--- Start SUPPLIED MATERIAL ---

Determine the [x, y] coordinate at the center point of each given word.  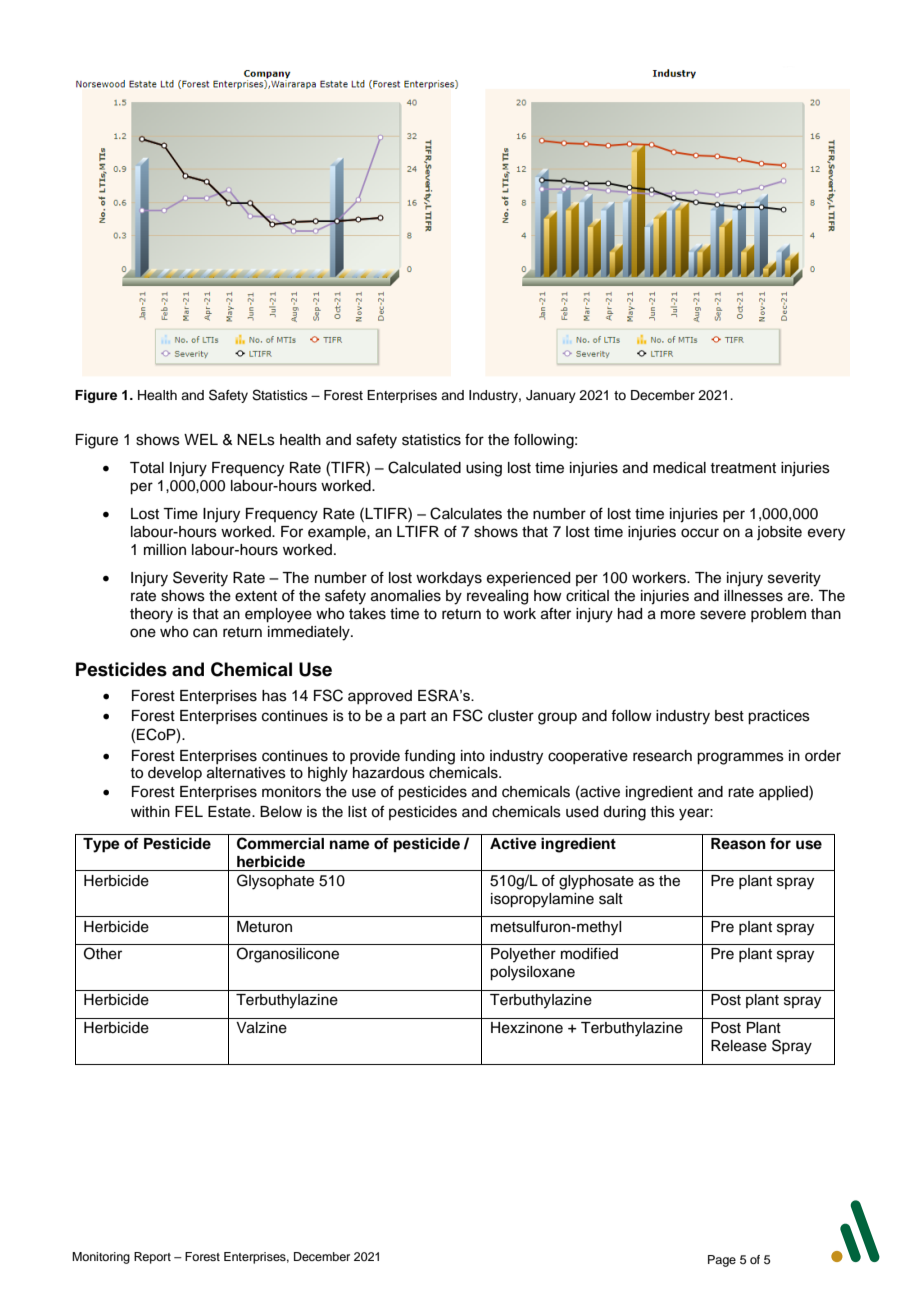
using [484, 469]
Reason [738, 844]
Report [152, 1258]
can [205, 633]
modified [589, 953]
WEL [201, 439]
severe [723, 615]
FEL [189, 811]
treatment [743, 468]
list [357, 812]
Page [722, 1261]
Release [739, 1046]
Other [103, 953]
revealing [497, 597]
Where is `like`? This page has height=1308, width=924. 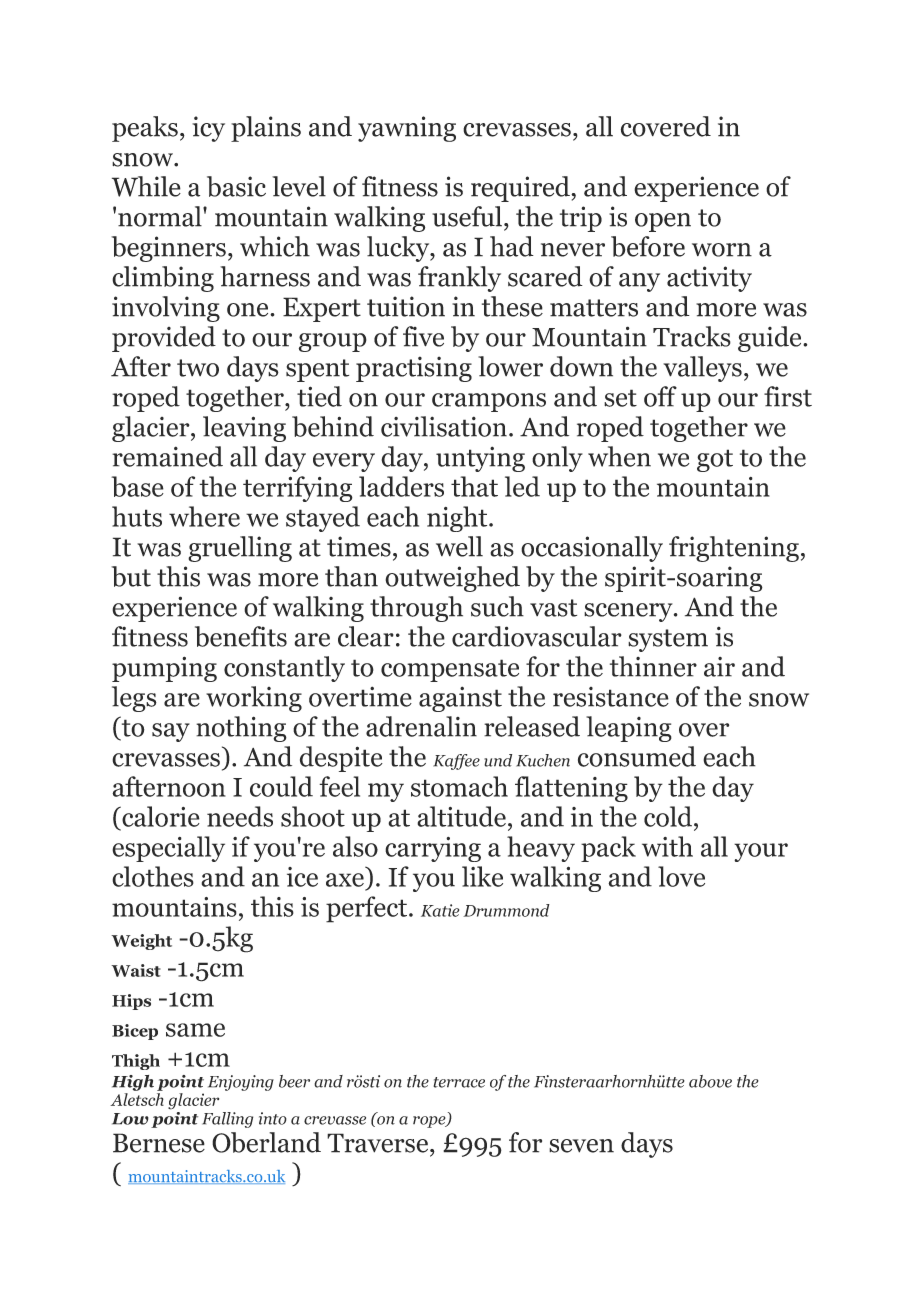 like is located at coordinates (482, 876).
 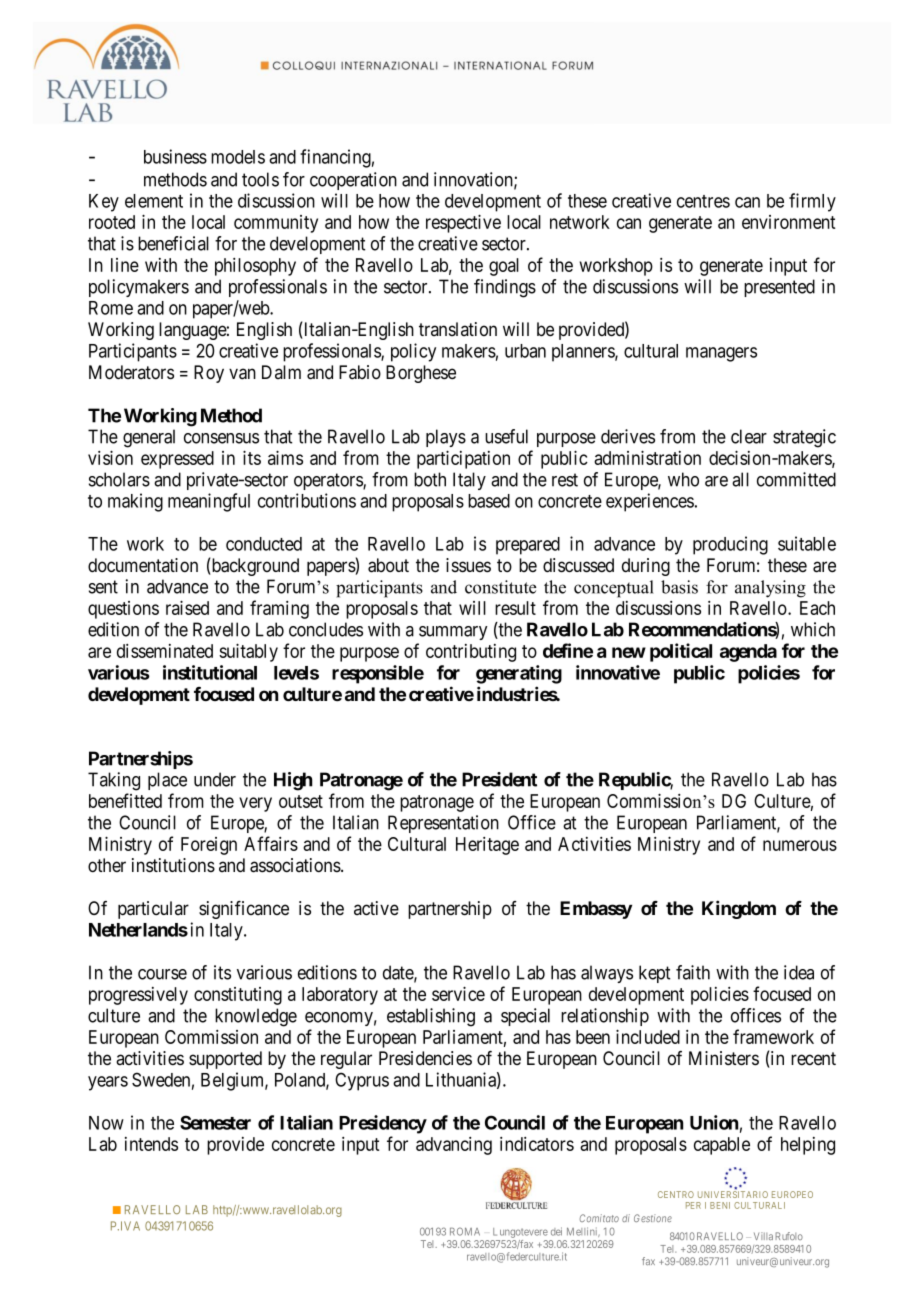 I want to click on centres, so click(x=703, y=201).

--- End SUPPLIED MATERIAL ---
--- Start SUPPLIED MATERIAL ---

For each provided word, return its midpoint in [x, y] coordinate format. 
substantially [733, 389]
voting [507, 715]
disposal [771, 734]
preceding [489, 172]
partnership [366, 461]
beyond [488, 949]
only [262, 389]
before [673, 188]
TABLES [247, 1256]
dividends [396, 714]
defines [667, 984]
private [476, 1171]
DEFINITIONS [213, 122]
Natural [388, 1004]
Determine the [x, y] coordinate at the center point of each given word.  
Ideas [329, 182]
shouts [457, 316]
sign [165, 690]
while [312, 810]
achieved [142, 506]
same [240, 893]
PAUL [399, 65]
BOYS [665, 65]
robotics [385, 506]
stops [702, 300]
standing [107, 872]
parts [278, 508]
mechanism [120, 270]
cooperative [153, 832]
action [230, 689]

--- End SUPPLIED MATERIAL ---

• _WHAT THE TASK REQUIRES_
Copy the data from the line with "before [673, 188]" up to and including the line with "action [230, 689]", keeping every line identical.

• _ANSWER TO THIS TASK_
before [673, 188]
TABLES [247, 1256]
dividends [396, 714]
defines [667, 984]
private [476, 1171]
DEFINITIONS [213, 122]
Natural [388, 1004]
Determine the [x, y] coordinate at the center point of each given word.  
Ideas [329, 182]
shouts [457, 316]
sign [165, 690]
while [312, 810]
achieved [142, 506]
same [240, 893]
PAUL [399, 65]
BOYS [665, 65]
robotics [385, 506]
stops [702, 300]
standing [107, 872]
parts [278, 508]
mechanism [120, 270]
cooperative [153, 832]
action [230, 689]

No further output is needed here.